However, many, if not most, of our customers are like Brian Smith. Using Beauty Box for corporate clients or local commercials. They might not be winning Emmy awards for their work but they’re still producing great videos with, usually, limited budgets.   “The time and budget does not usually afford us the ability to bring in a makeup artist.  People that aren’t used to being on camera are often very self-conscious, and they cringe at the thought of every wrinkle or imperfection detracting from their message.”, said Brian, Founder of Ideaship Studios in Tulsa, OK. “Beauty Box has become a critical part of our Final Cut X pipeline because it solves a problem, it’s blazing fast, and it helps give my clients and on-camera talent confidence.  They are thrilled with the end result, and that leads to more business for us.”

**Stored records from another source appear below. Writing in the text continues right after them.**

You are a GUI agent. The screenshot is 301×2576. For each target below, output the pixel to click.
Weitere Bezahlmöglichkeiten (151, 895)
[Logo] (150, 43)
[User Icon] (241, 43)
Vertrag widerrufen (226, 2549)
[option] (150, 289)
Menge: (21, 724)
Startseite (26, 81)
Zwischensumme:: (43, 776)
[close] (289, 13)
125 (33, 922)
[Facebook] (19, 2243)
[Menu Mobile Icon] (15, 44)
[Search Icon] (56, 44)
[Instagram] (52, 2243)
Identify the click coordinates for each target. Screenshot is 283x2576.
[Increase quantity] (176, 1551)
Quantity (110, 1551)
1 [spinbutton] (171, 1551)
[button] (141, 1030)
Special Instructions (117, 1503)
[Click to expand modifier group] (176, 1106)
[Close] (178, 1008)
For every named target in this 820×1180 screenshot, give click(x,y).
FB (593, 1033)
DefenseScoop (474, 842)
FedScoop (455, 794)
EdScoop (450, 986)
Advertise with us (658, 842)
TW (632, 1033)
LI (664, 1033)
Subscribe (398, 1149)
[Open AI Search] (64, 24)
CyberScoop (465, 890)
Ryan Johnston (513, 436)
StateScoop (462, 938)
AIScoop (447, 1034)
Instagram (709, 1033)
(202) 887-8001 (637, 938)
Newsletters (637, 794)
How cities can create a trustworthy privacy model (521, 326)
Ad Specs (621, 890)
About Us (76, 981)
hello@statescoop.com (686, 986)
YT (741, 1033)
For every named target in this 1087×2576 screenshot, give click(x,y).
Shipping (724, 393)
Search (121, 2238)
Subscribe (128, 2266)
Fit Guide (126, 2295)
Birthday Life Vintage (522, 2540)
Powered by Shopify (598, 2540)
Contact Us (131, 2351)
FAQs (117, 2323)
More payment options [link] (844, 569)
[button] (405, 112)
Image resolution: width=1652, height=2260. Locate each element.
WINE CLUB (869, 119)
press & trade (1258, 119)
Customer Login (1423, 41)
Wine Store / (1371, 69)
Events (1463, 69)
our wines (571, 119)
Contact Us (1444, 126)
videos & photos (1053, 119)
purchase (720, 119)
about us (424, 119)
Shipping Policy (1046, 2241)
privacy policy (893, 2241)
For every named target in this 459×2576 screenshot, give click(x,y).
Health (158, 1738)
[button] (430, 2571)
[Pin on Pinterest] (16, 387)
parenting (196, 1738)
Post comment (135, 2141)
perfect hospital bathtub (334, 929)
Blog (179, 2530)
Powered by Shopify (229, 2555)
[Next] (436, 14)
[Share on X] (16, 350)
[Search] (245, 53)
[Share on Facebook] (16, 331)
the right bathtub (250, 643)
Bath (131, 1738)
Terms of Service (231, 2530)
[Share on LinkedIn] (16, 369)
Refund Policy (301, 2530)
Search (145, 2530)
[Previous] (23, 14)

An Essential Tool for Beauty Work and Retouching

Beauty Box Video has become an essential tool at many small production houses or in-house video departments to retouch makeup-less/bad lighting situations and still end up with a great looking production. The ability to quickly retouch skin with an automatic mask without needing to go frame by frame is important. However, it’s usually the quality of retouching that Beauty Box provides that’s the main selling point.

Example of Brian Smith's skin retouching for a corporate clientimage courtesy of Ideaship Studios

Beauty Box goes beyond just blurring skin tones. We strive to keep the skin texture and not just mush it up. You want to have the effect of the skin looking like skin, not plastic, which is important for beauty work. Taking a few years off talent and offsetting the harshness that HD/4K and video lights can add to someone. The above image of one of Brian’s clients is a good example.

When viewed at full resolution, the wrinkles are softened but not obliterated. The skin is smoothed but still shows pores. The effect is really that of digital makeup, as if you actually had a makeup artist to begin with. You can see this below in the closeup of the two images. Of course, the video compression in the original already has reduced the detail in the skin, but Beauty Box does a nice job of retaining much of what is there.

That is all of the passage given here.